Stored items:

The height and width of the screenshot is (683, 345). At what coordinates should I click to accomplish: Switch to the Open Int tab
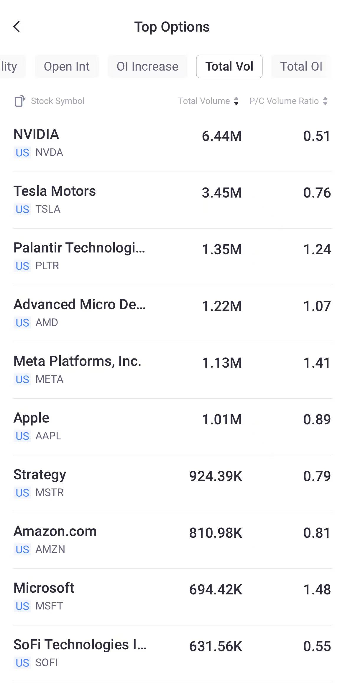point(67,66)
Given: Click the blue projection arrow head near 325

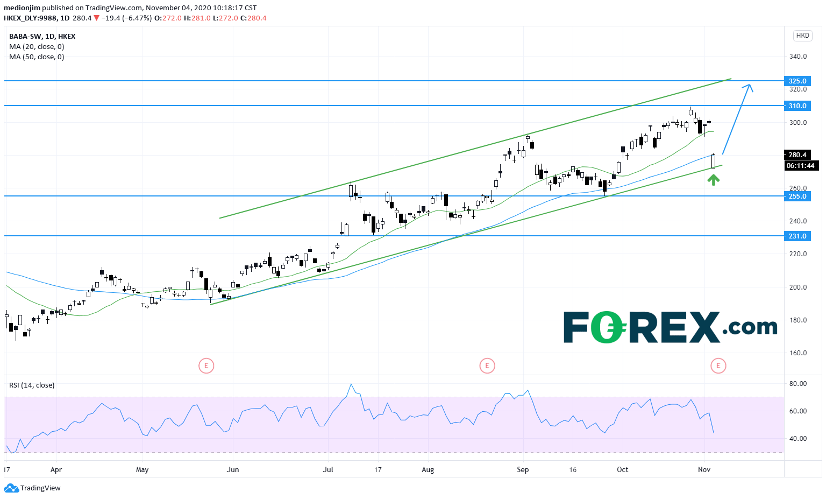Looking at the screenshot, I should tap(748, 87).
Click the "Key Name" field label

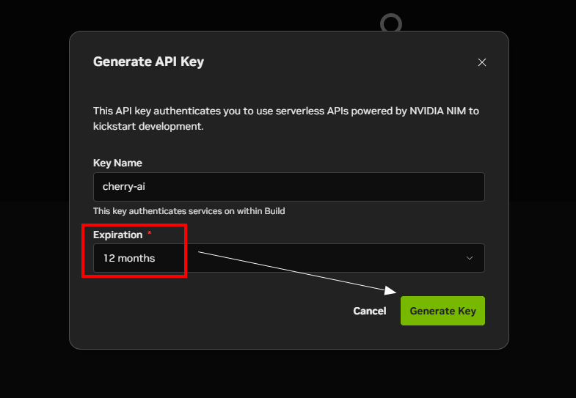click(x=117, y=163)
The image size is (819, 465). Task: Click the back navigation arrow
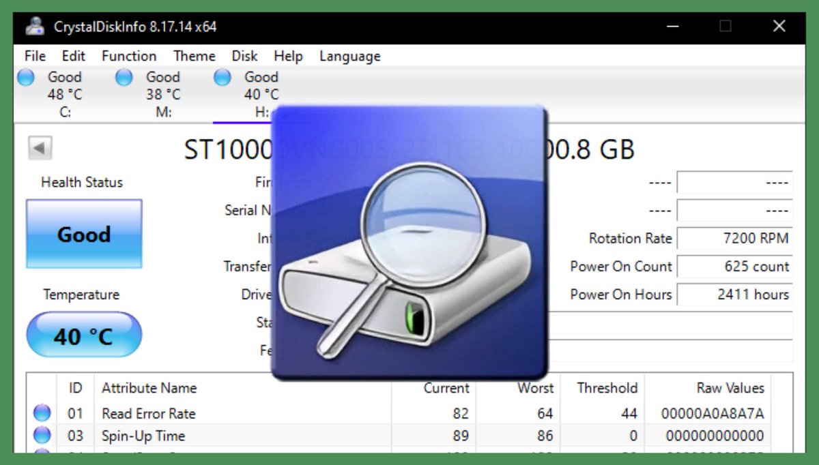39,147
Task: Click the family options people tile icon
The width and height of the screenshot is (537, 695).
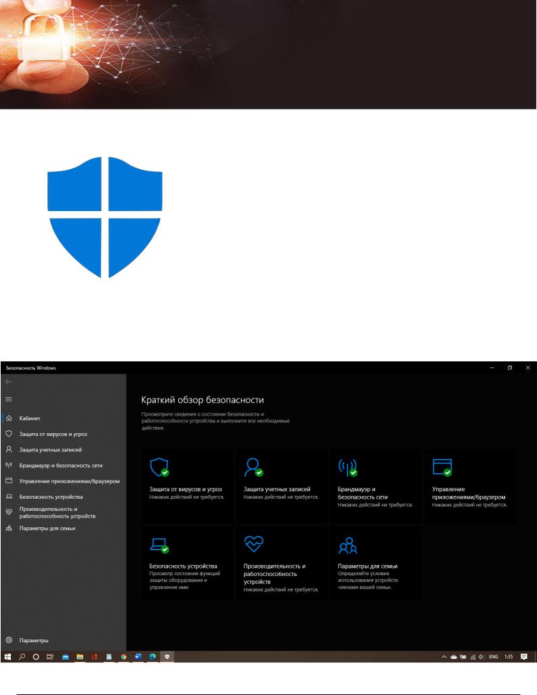Action: (x=347, y=544)

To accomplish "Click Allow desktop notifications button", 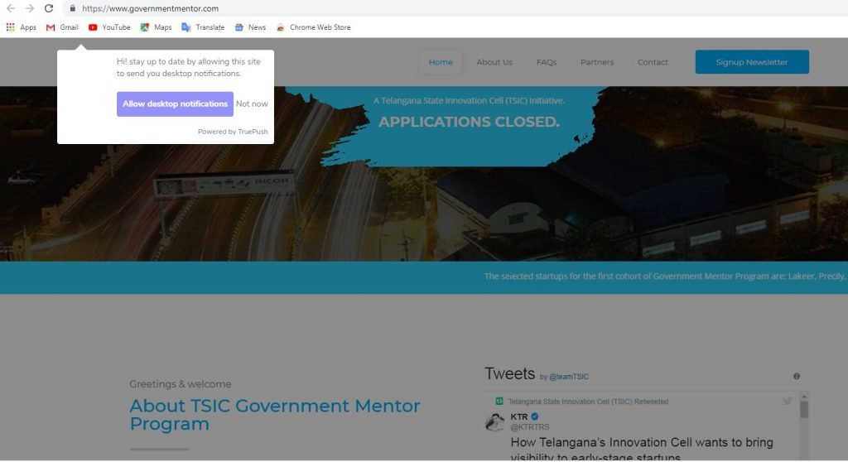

### Try it
Whenever a line holds a picture, print that line without the picture. All other data must be output exactly.

### Exercise result
The height and width of the screenshot is (683, 345). At what coordinates should I click to accomplish: Switch to the Open Int tab
point(67,66)
Given: Click the blue projection arrow head near 325

Looking at the screenshot, I should tap(748, 87).
Click the "Key Name" field label

click(x=117, y=163)
The image size is (819, 465). Task: Click the back navigation arrow
39,147
Task: Click the family options people tile icon
The width and height of the screenshot is (537, 695).
Action: (x=347, y=544)

To accomplish "Click Allow desktop notifications button", 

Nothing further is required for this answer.